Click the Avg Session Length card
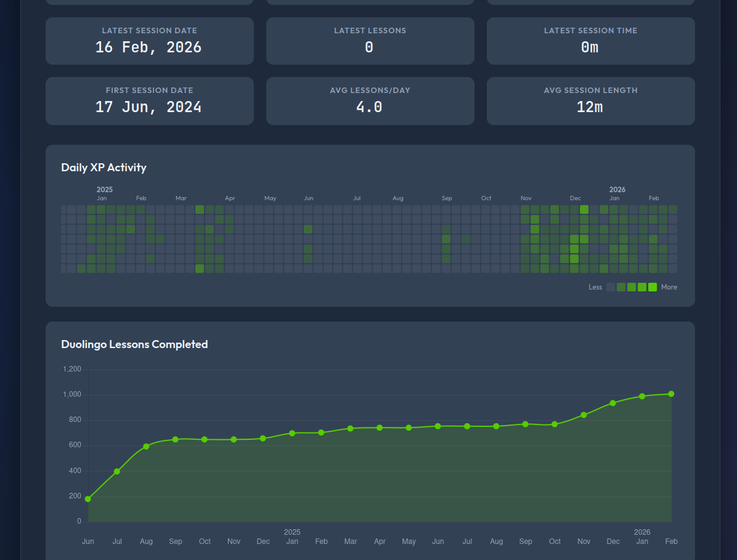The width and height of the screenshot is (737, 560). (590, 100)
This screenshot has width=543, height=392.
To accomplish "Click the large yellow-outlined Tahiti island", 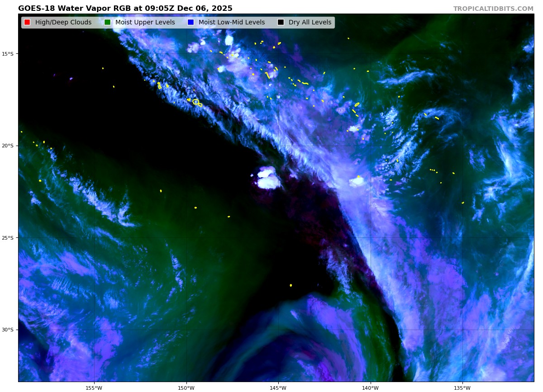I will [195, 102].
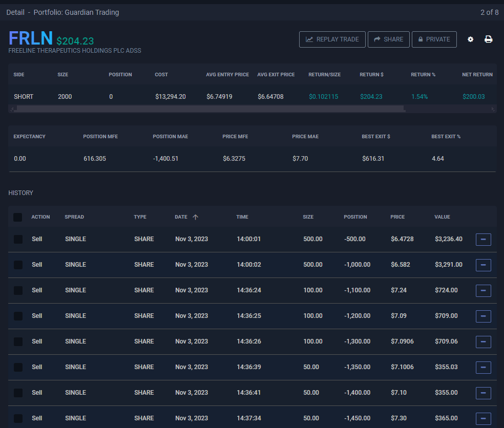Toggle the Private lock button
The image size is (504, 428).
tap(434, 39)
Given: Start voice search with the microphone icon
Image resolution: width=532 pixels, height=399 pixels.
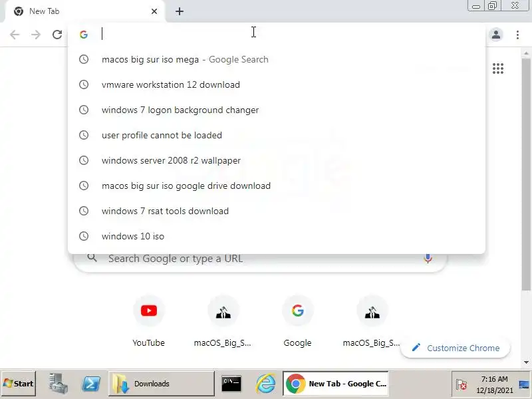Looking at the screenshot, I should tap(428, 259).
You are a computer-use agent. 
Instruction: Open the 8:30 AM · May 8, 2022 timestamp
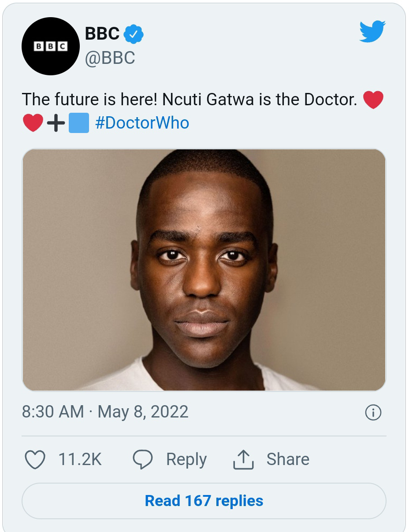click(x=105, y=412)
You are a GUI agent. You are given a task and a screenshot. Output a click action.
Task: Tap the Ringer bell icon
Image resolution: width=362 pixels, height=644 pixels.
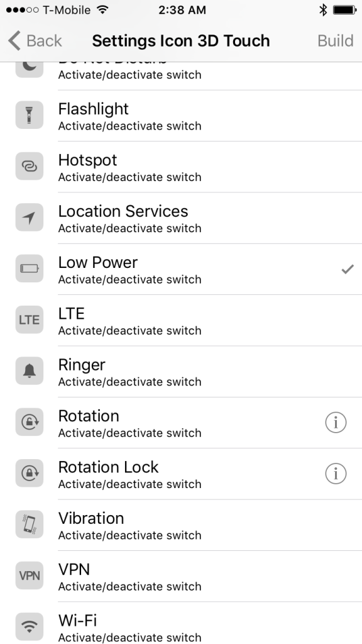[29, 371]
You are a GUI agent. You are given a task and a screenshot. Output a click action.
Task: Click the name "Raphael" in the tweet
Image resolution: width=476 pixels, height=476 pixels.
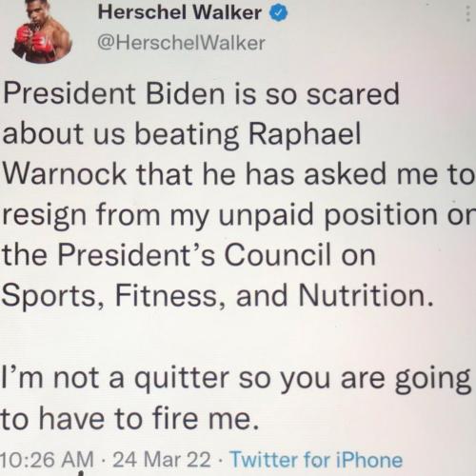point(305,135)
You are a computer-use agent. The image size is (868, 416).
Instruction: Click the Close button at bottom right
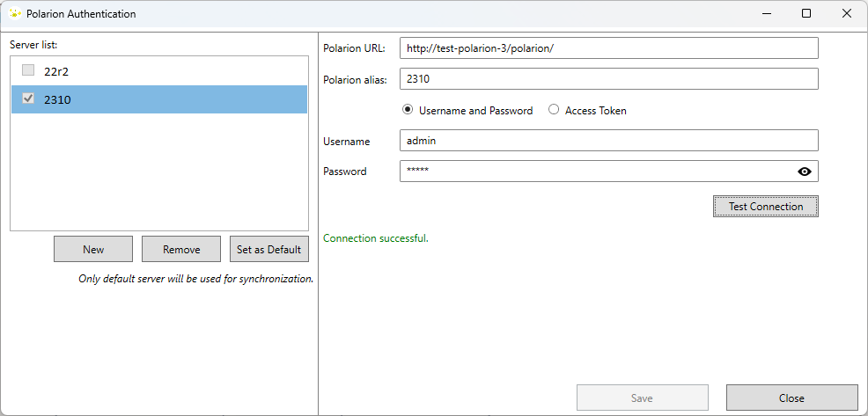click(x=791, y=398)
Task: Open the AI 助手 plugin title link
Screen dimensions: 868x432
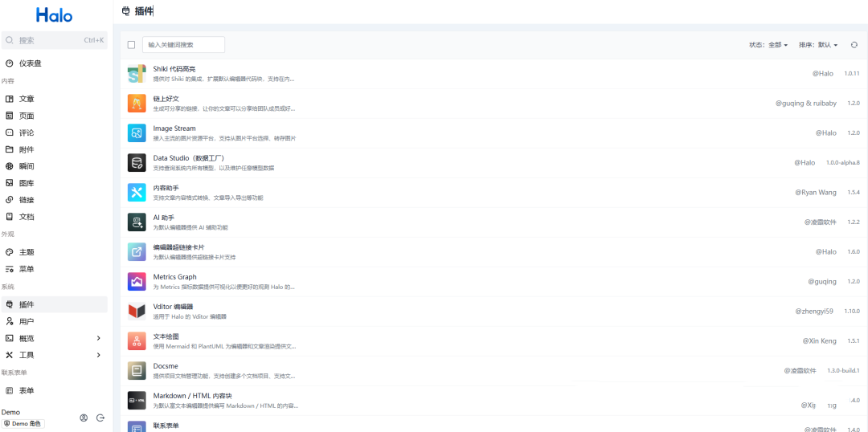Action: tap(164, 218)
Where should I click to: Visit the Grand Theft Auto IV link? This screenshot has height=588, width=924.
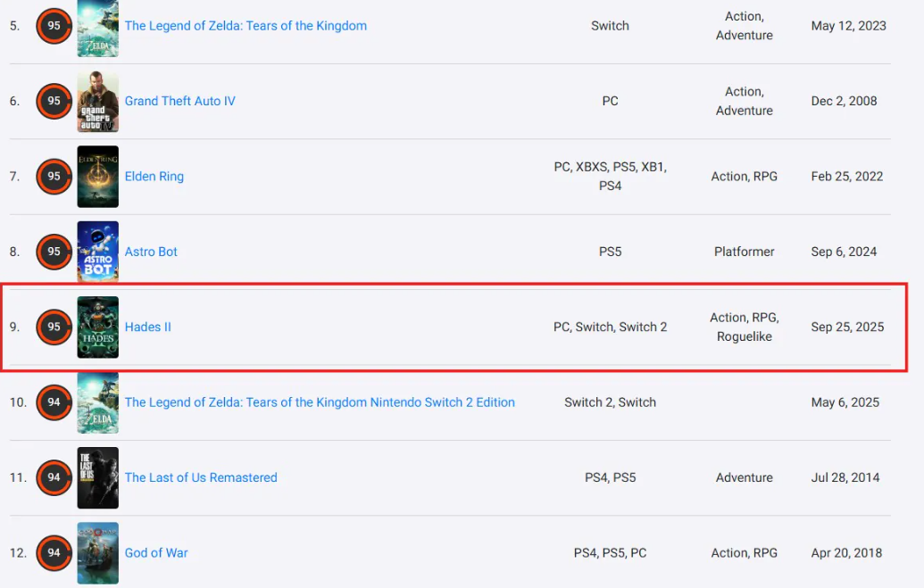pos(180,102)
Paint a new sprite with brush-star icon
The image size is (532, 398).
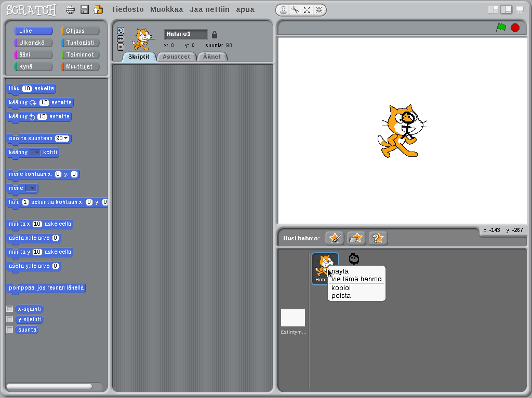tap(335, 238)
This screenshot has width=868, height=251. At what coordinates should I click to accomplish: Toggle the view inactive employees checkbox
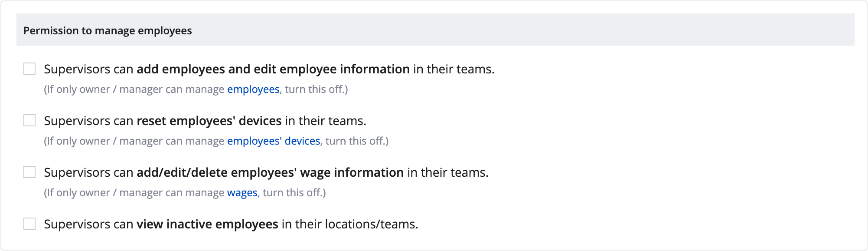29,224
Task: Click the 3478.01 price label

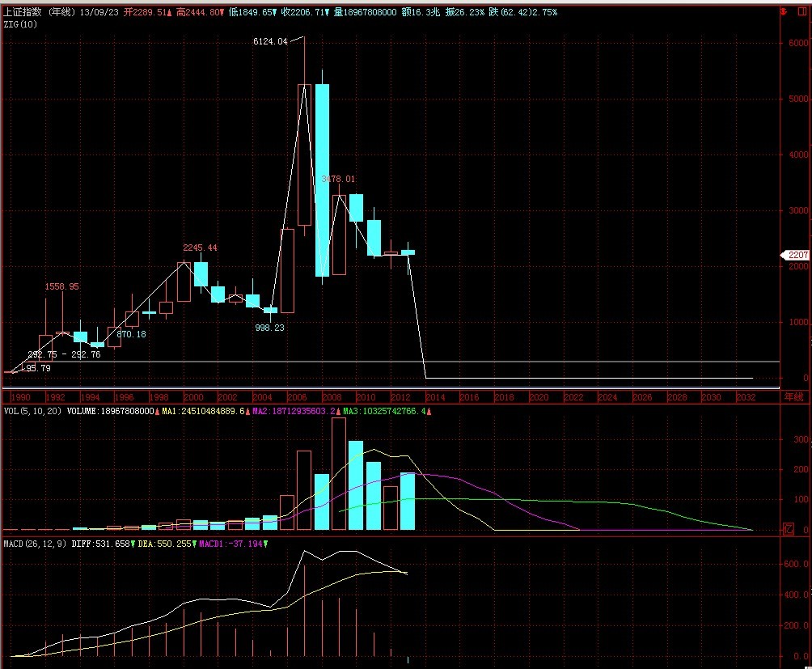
#####
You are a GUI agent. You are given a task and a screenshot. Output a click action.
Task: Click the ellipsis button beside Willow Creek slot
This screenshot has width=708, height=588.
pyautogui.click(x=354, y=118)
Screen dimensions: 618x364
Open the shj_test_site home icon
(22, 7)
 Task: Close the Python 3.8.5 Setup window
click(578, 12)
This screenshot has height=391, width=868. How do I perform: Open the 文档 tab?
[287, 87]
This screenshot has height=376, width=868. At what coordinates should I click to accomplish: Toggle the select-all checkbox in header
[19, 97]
#####
### What you will do
Copy whichever lines of the records above contain the word "computer".

### Problem solution
You are a computer-use agent. 
You are a computer-use agent. The image size is (868, 416).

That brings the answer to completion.